Une analyse approfondie n’a trouvé aucune preuve solide d’un lien entre l’usage du paracétamol durant la grossesse et l’autisme ou le TDAH chez les enfants.
Depuis que le président américain Donald Trump a établi en septembre un lien entre le paracétamol et l’autisme chez les enfants, en disant aux femmes enceintes de « se battre bec et ongles » pour éviter de prendre cet antalgique courant, la communauté scientifique mondiale débat vivement de la pertinence de cette affirmation.
Une nouvelle analyse approfondie des données disponibles, publiée lundi dans The BMJ, conclut qu’il n’existe pas de lien clair entre l’utilisation du paracétamol pendant la grossesse et des diagnostics d’autisme ou de trouble du déficit de l’attention avec ou sans hyperactivité (TDAH) chez les enfants.
Les chercheurs, issus de grandes universités et institutions au Royaume-Uni, en Australie et en Espagne, ont mené cette revue en réaction directe au débat récent sur la sécurité du paracétamol pendant la grossesse. Elle s’ajoute aux rapports qui se multiplientde scientifiques et des agences de régulation mondiales affirmant que le médicament est sûr.
« Nous voulions passer en revue toutes les revues existantes sur le sujet pour donner du sens à l’état des preuves à ce jour », a déclaré Shakila Thangaratinam, coautrice de l’étude et professeure en santé des femmes à l’université de Liverpool.
« Quelle en est la qualité ? Et comment interpréter l’ensemble des preuves de façon à aider les professionnels de santé à transmettre ces informations aux mères et à leurs familles ? », a-t-elle déclaré à Euronews Health.
Dans la revue du BMJ, les chercheurs ont analysé neuf revues systématiques existantes sur le sujet pour évaluer la qualité globale et la validité scientifique des affirmations.
Les neuf revues faisaient état d’un lien entre l’utilisation du paracétamol pendant la grossesse et l’autisme ou le TDAH chez les enfants. Mais les chercheurs du BMJ ont constaté que nombre de ces travaux n’ajustaient pas pour des facteurs de santé et de mode de vie importants, et que de nombreuses revues combinant plusieurs études étaient de mauvaise qualité.

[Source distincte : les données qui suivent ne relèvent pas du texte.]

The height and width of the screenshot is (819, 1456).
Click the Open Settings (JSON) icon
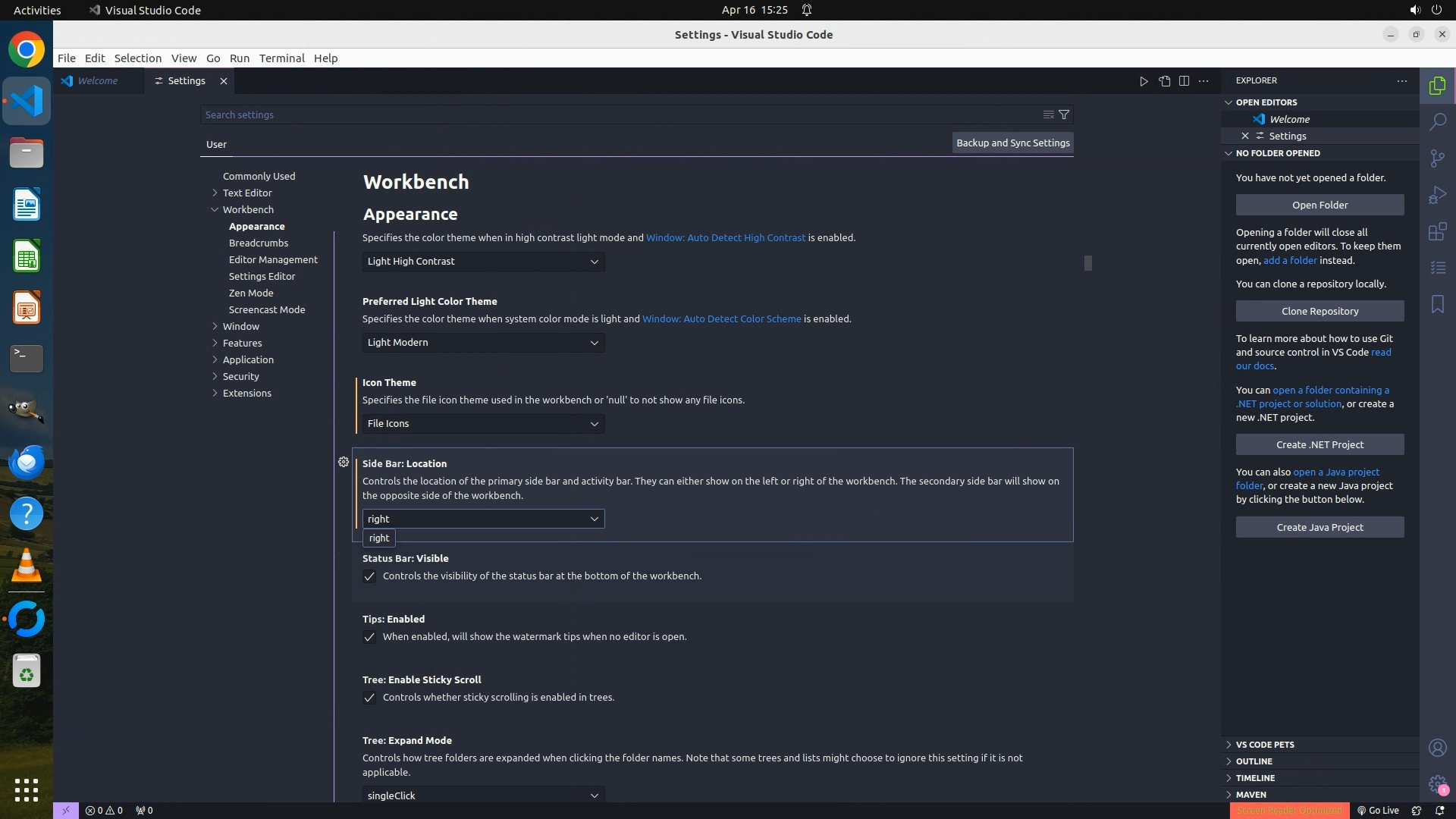pyautogui.click(x=1164, y=81)
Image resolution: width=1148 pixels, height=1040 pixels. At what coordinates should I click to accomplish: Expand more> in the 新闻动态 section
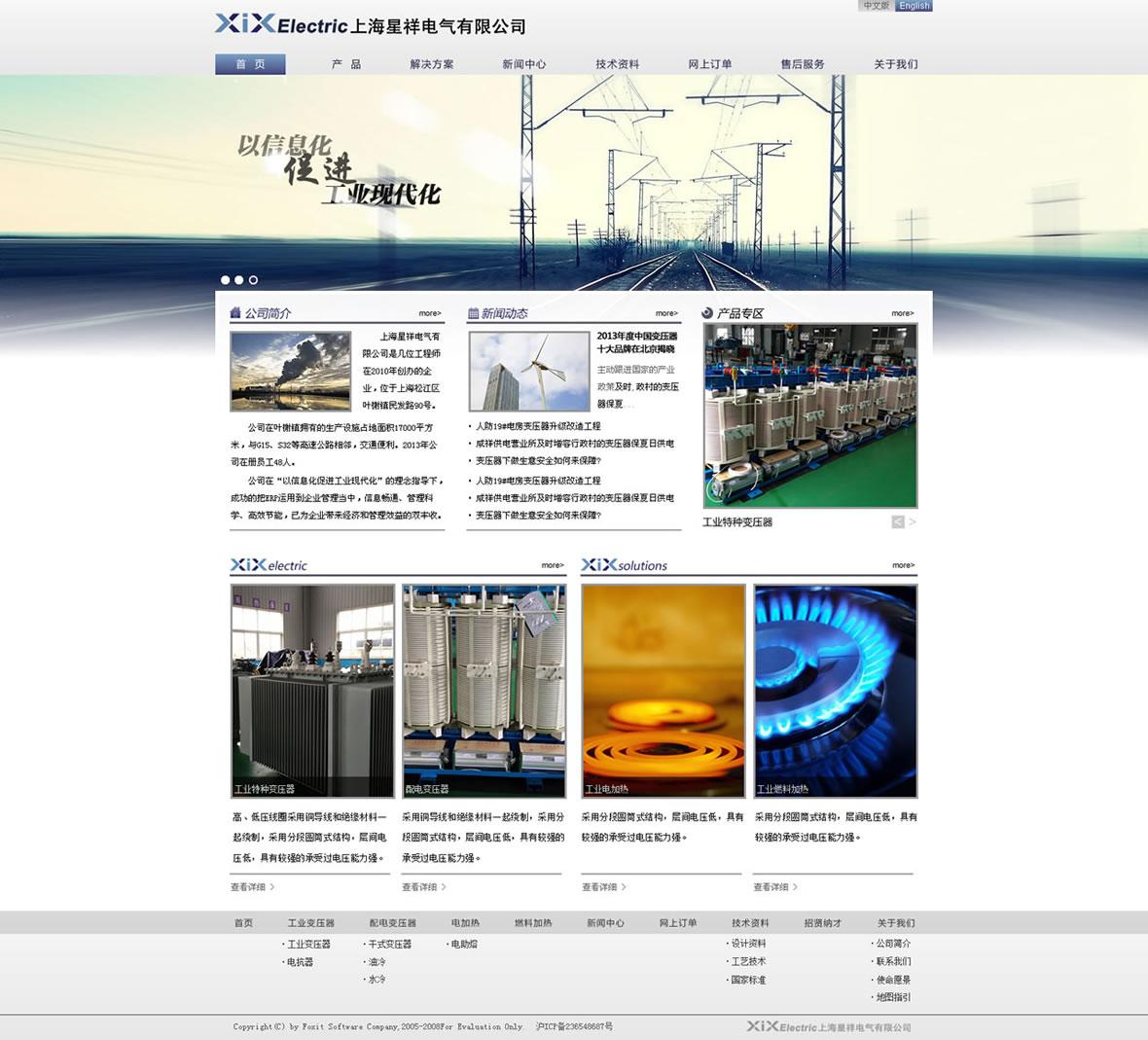pos(666,313)
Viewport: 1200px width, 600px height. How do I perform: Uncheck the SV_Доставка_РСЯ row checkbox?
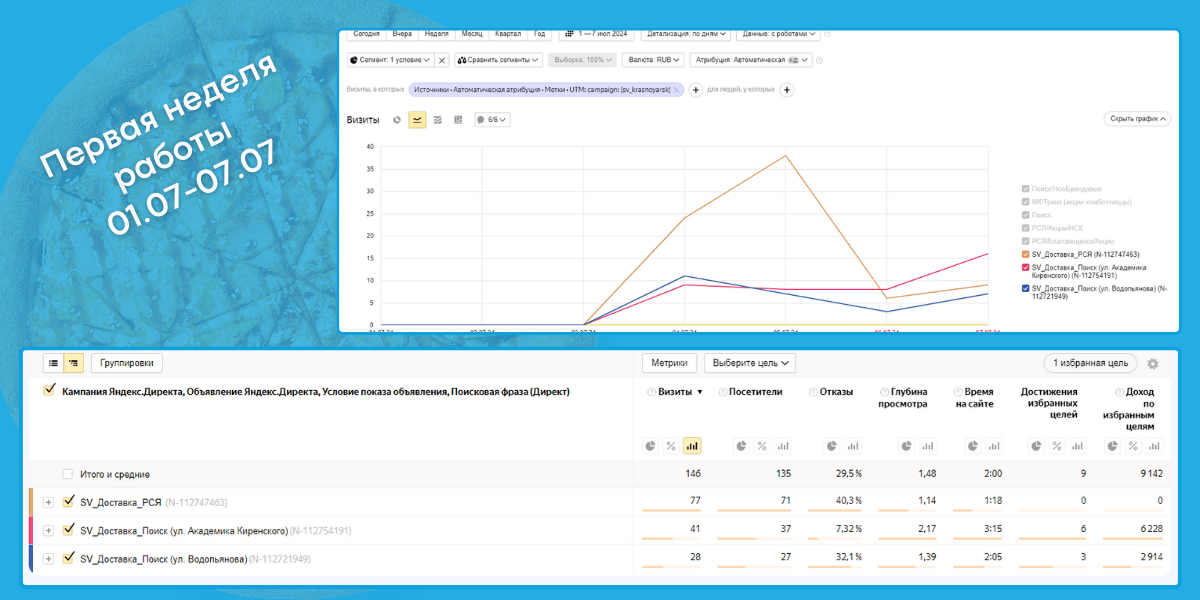[x=69, y=502]
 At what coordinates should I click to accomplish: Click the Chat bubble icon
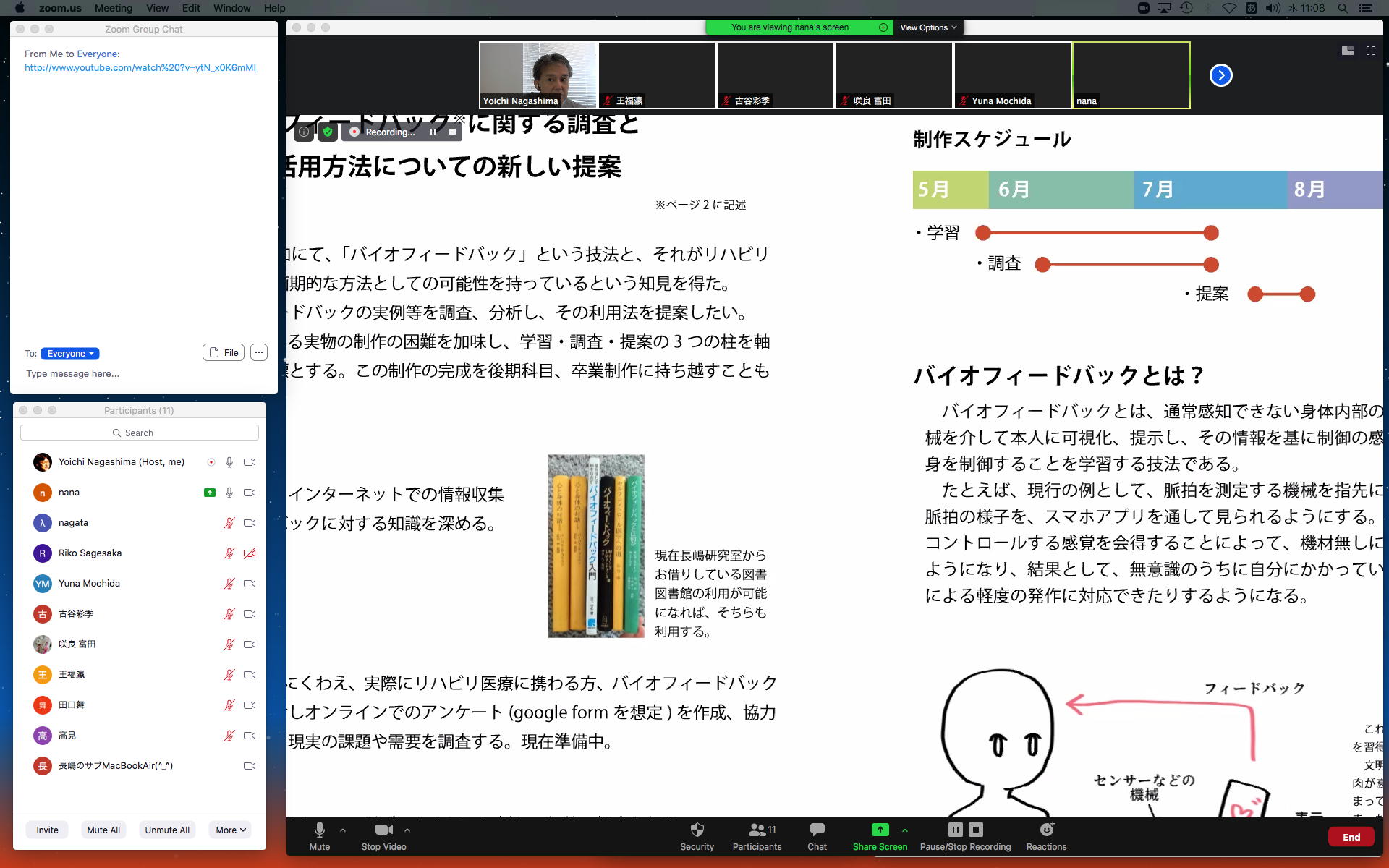coord(817,830)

Par ailleurs, sept des neuf revues recommandaient la prudence dans l’interprétation de leurs résultats, en raison d’un risque potentiel de biais et de l’impact de facteurs de confusion susceptibles d’influer sur les résultats.
La conclusion des chercheurs ? Le niveau de confiance dans les résultats sur ce sujet est « faible à extrêmement faible », ce qui signifie que les preuves disponibles ne sont pas suffisamment solides sur le plan scientifique pour démontrer que le paracétamol provoque ces troubles.
Facteurs génétiques et environnementaux liés à la neurodivergence
La revue du BMJ suggère que toute association pourrait être en partie influencée par des facteurs génétiques et environnementaux, ou par d’autres variables telles que la santé mentale, le profil et le mode de vie des parents.
Dans les rares études où ces facteurs étaient pris en compte, les chercheurs indiquent que l’association entre le paracétamol et le risque d’autisme et de TDAH pendant l’enfance disparaissait ou diminuait nettement.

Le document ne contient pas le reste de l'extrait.